The two, who had been living in Florida since the mid-1990s, were the latest in a string of former foreign government officials and military officers to be arrested by U.S. authorities in recent years over allegations of human rights violations in their home countries.

Dorelien bought one of two winning tickets in a 1997 Florida State lottery that split a $6.3 million award.

He and Valmond were among 37 people who were tried in absentia and convicted for involvment in the 1994 massacre.

They (Dorelien and Valmond) will have the right to a new trial on all criminal charges, with no presumptions resulting from the previous convictions, said Brian Concannon, an attorney who prosecuted the Raboteau trial for the Haitian government.
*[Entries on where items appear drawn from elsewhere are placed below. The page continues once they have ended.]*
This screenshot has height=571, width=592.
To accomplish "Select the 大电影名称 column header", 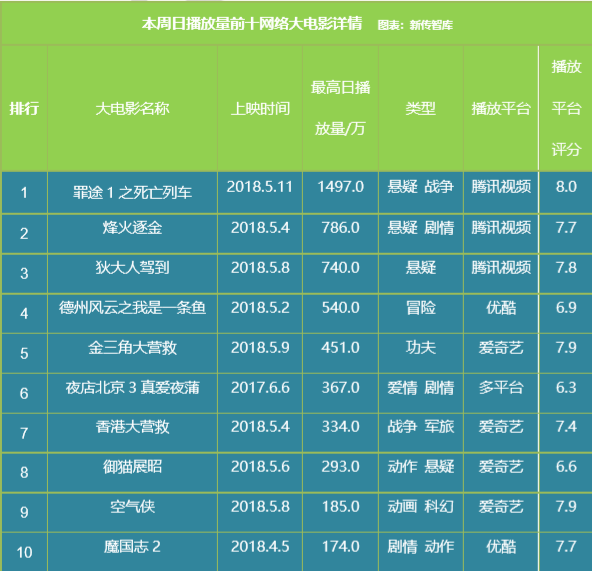I will 132,109.
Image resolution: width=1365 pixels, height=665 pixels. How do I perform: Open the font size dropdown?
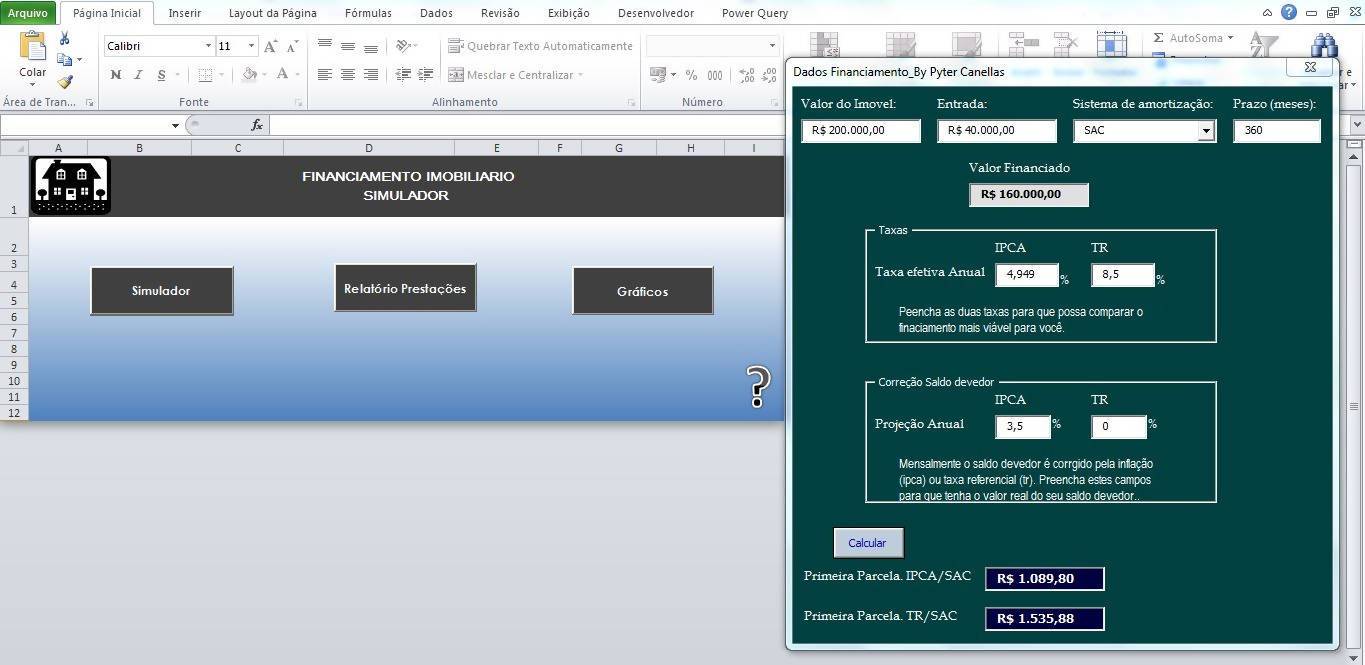pyautogui.click(x=251, y=46)
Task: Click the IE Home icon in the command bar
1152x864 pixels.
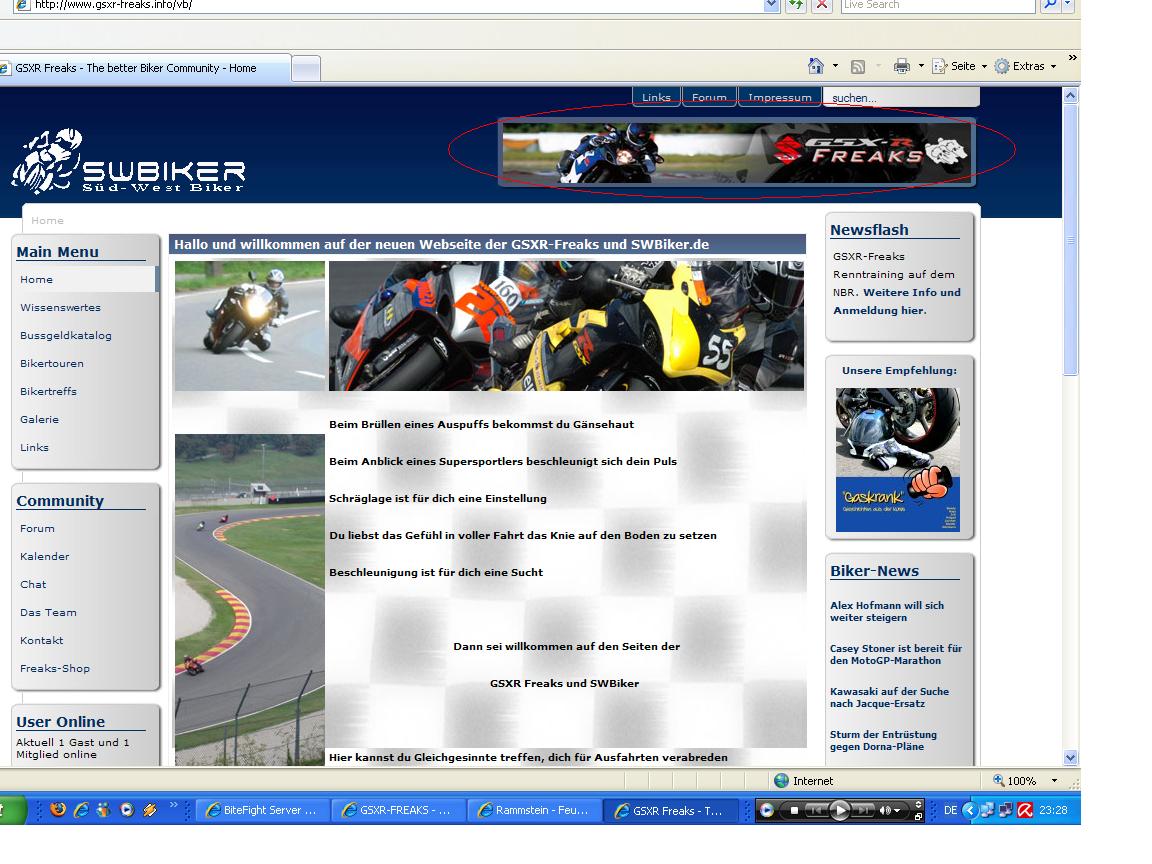Action: (816, 66)
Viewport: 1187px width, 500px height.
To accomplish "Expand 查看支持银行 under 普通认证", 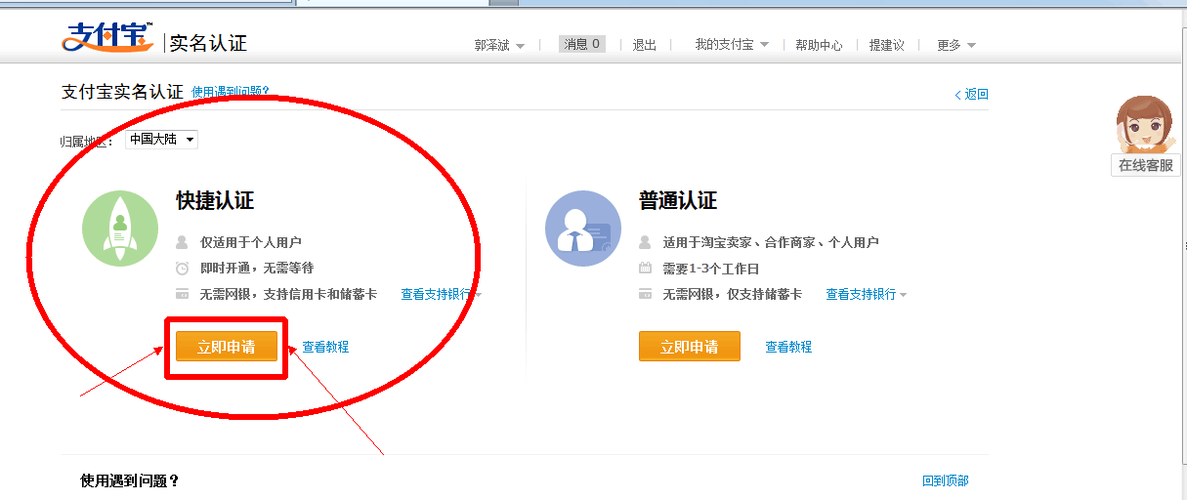I will (865, 294).
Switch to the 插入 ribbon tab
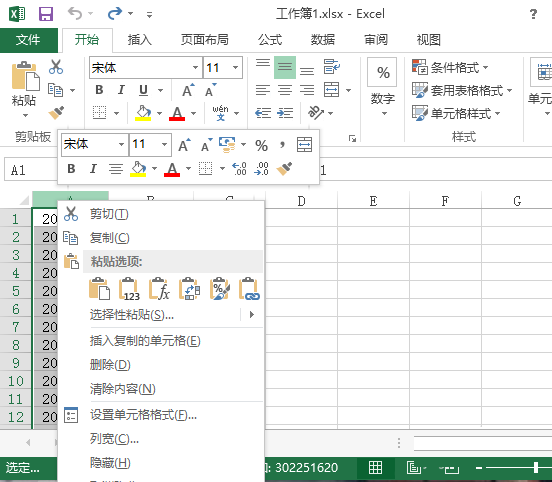This screenshot has height=482, width=552. click(x=139, y=39)
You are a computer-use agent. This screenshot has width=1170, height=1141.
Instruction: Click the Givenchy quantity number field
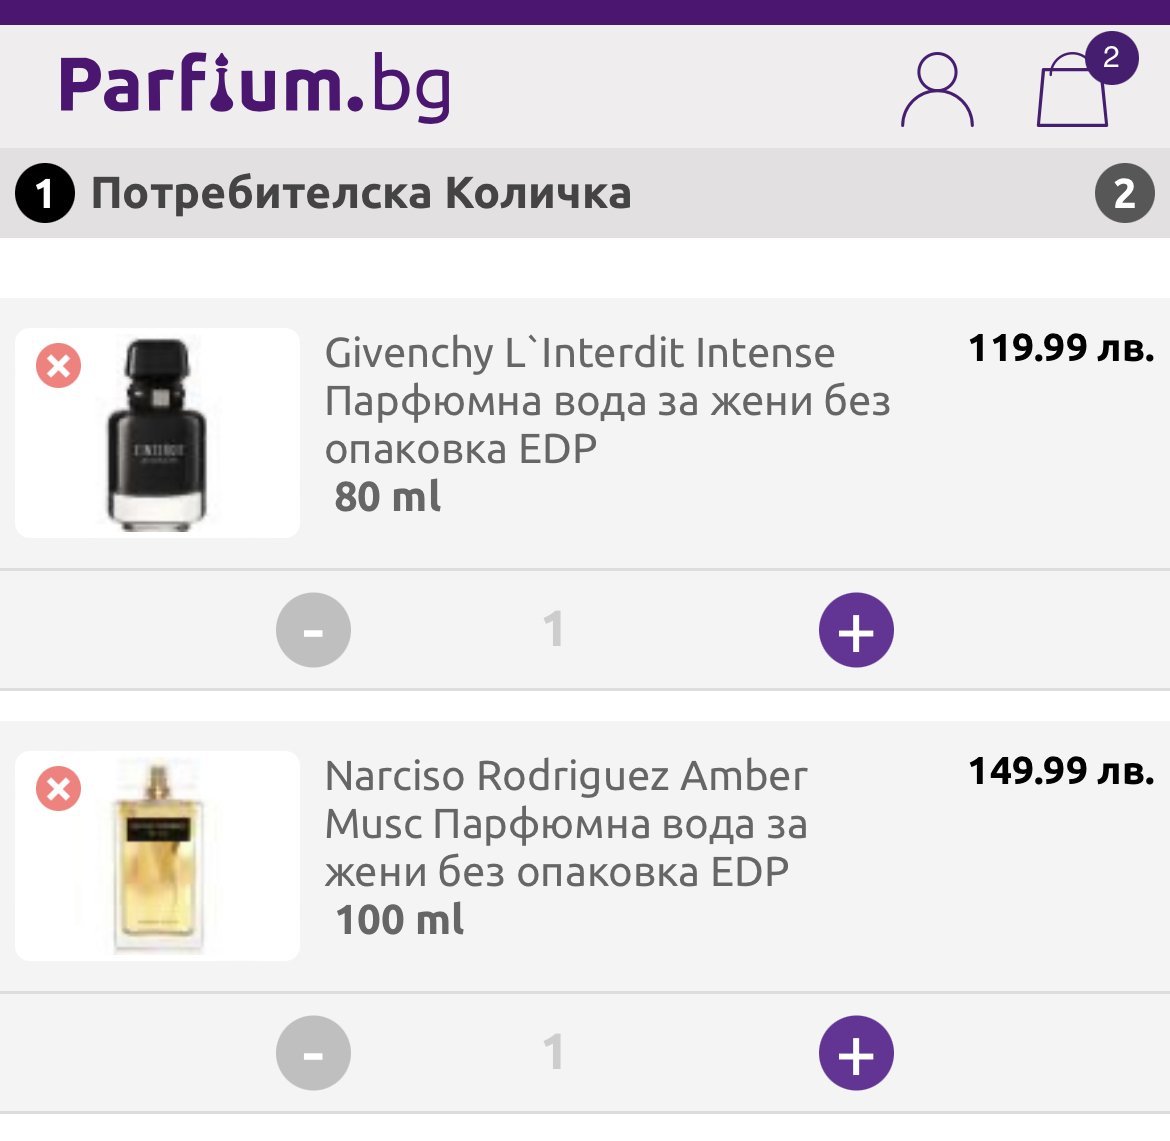[x=553, y=631]
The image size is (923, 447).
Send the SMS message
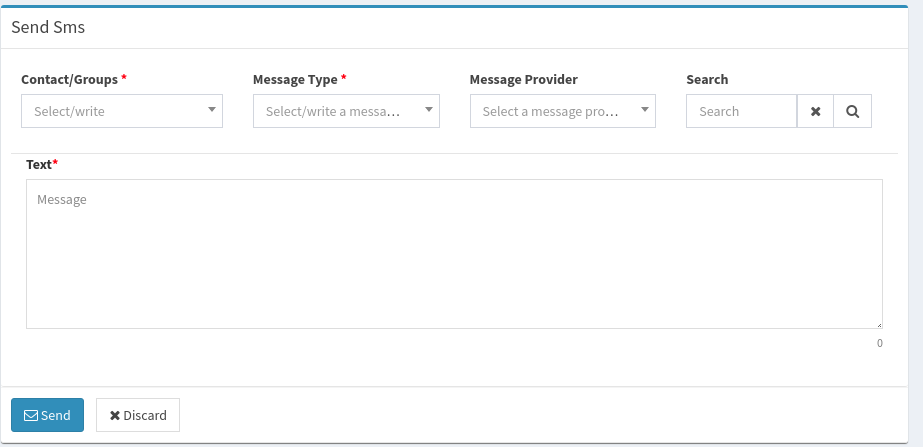click(x=47, y=415)
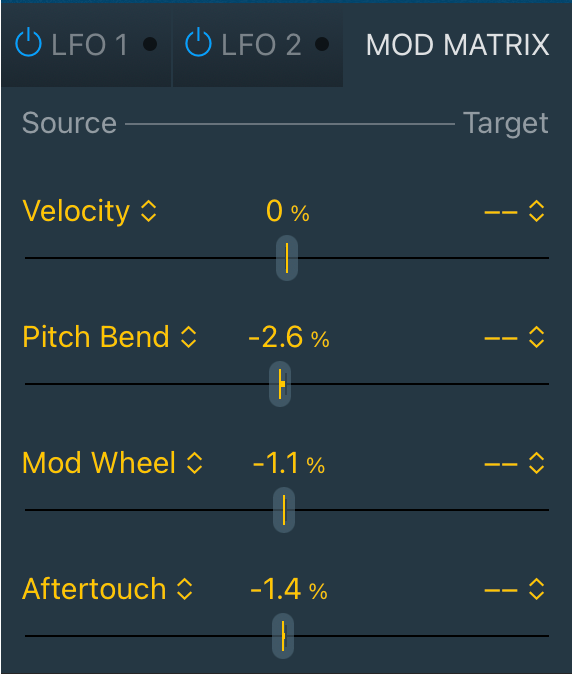Open target menu for Aftertouch row

(514, 589)
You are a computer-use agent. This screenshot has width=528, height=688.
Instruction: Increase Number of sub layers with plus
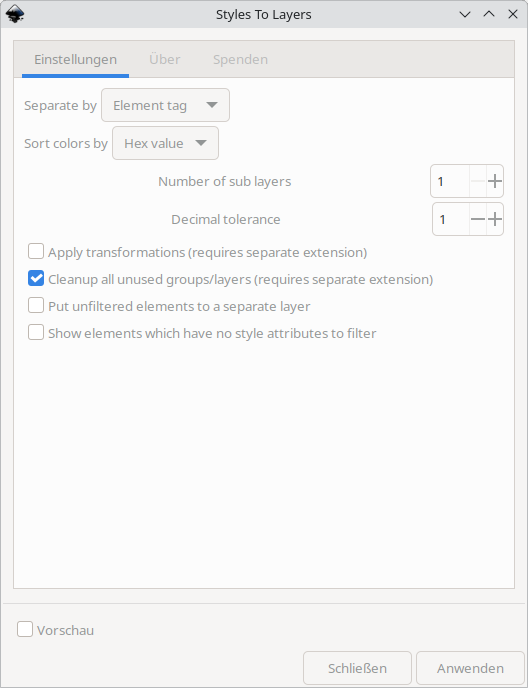pyautogui.click(x=495, y=181)
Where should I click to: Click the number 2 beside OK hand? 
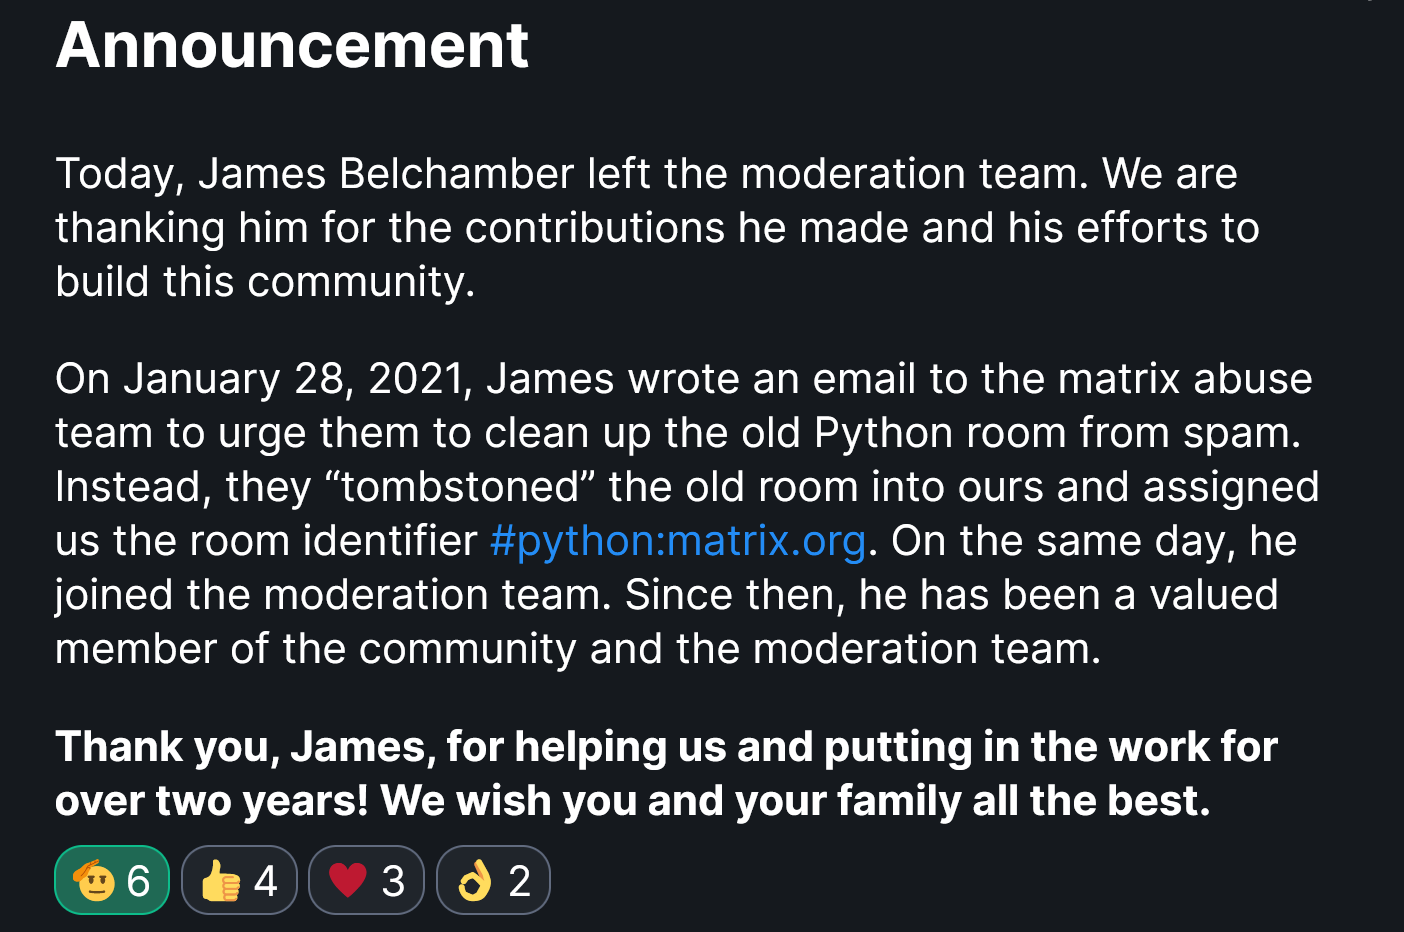point(519,881)
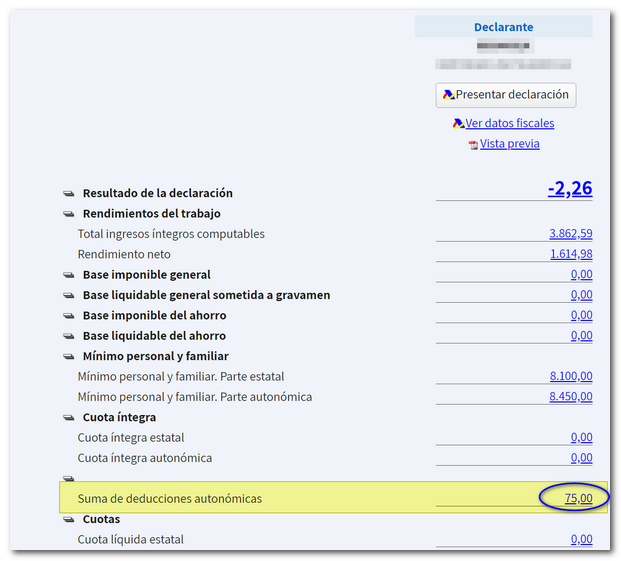621x561 pixels.
Task: Click the agency logo icon beside Ver datos fiscales
Action: coord(458,124)
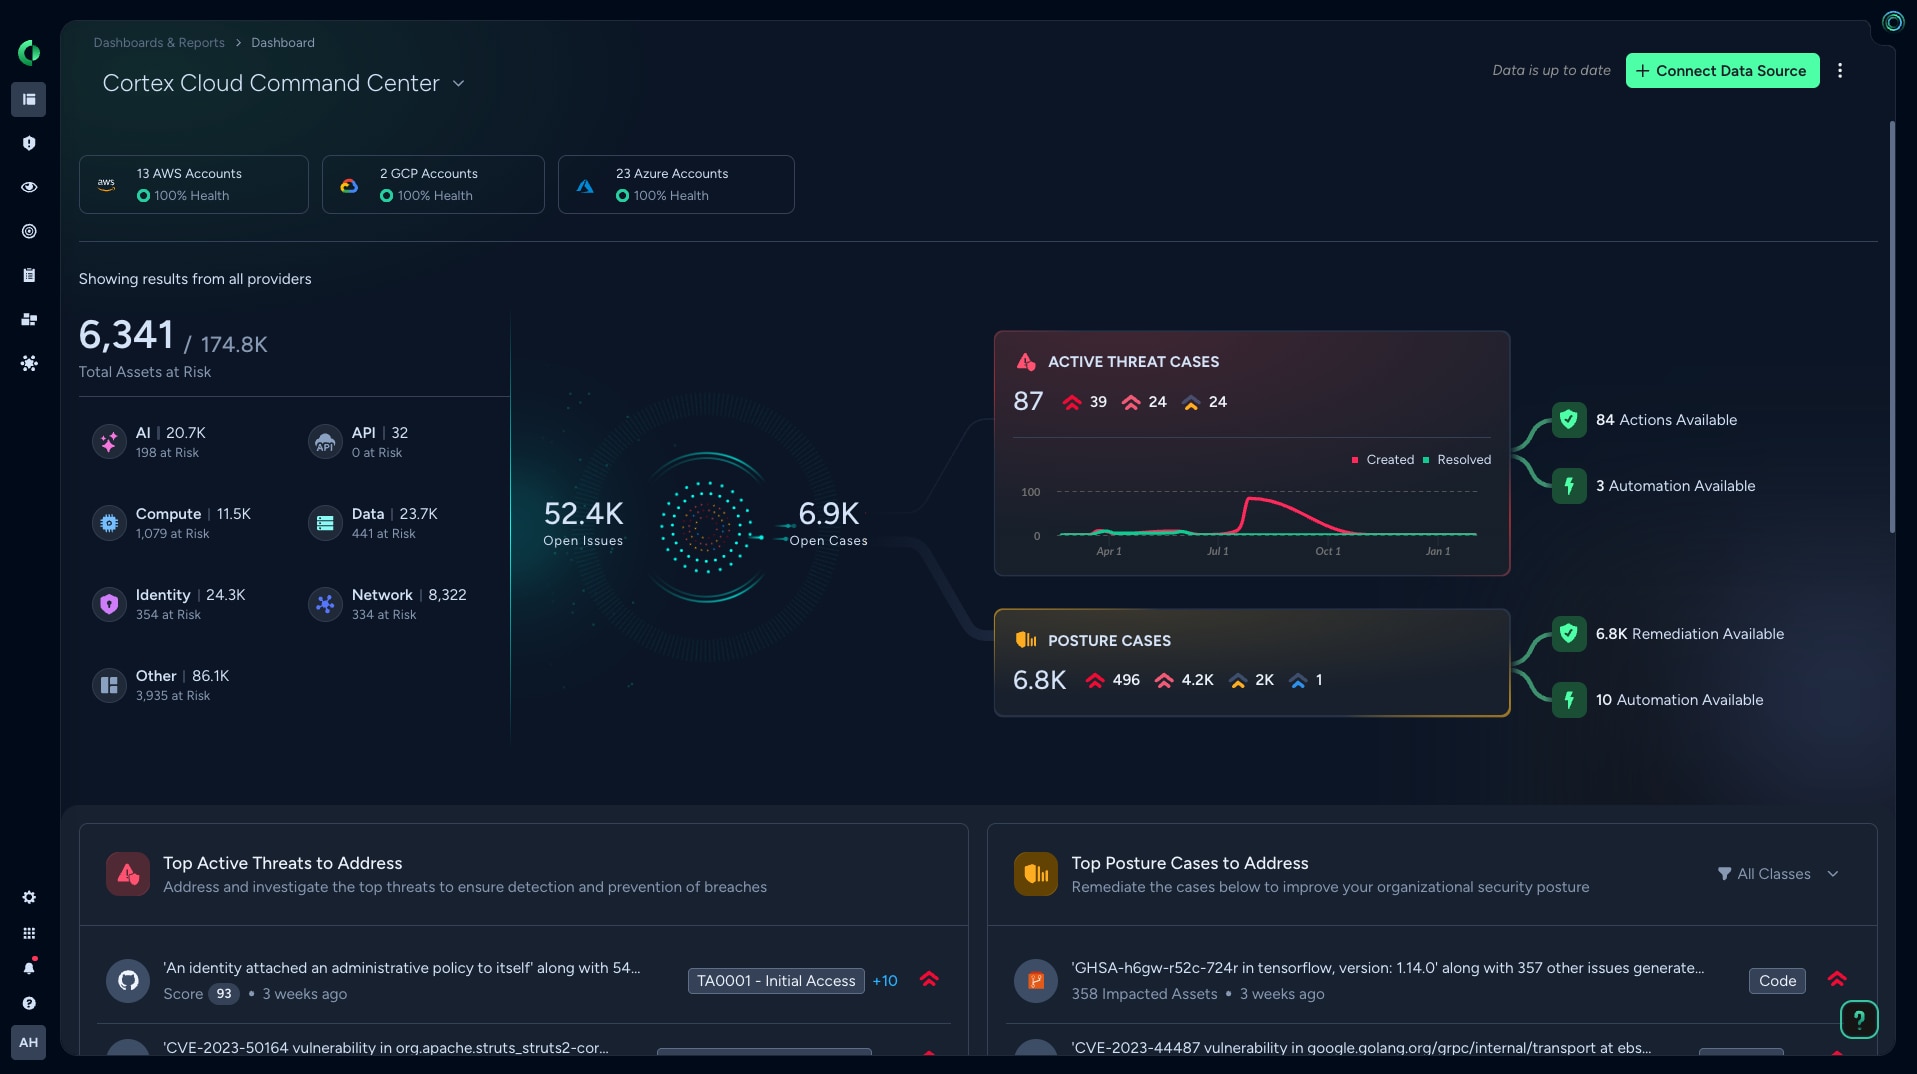Navigate to Dashboards & Reports breadcrumb
Screen dimensions: 1917x1074
158,42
Concannon is a U.S. lawyer who works in an international lawyers’ office set up by the Haitian government to prosecute human rights cases.

An INS spokeswoman, Barbara Gonzalez, said Dorelien, who lived in Port St. Lucie, and Valmond, who lived in Tampa, entered the United States on visitors’ visas. The two were taken into INS custody after their convictions and lost appeals contesting their deportation.

The Raboteau massacre took place during the exile of Aristide, who became Haiti’s first freely elected president in 1991 but was ousted in a coup months later. U.S. troops helped restore him to power in 1994. Aristide was re-elected in November 2000.

Valmond and Dorelien were the latest to fall foul of a more aggressive pursuit of alleged human rights violators from foreign countries by U.S. authorities.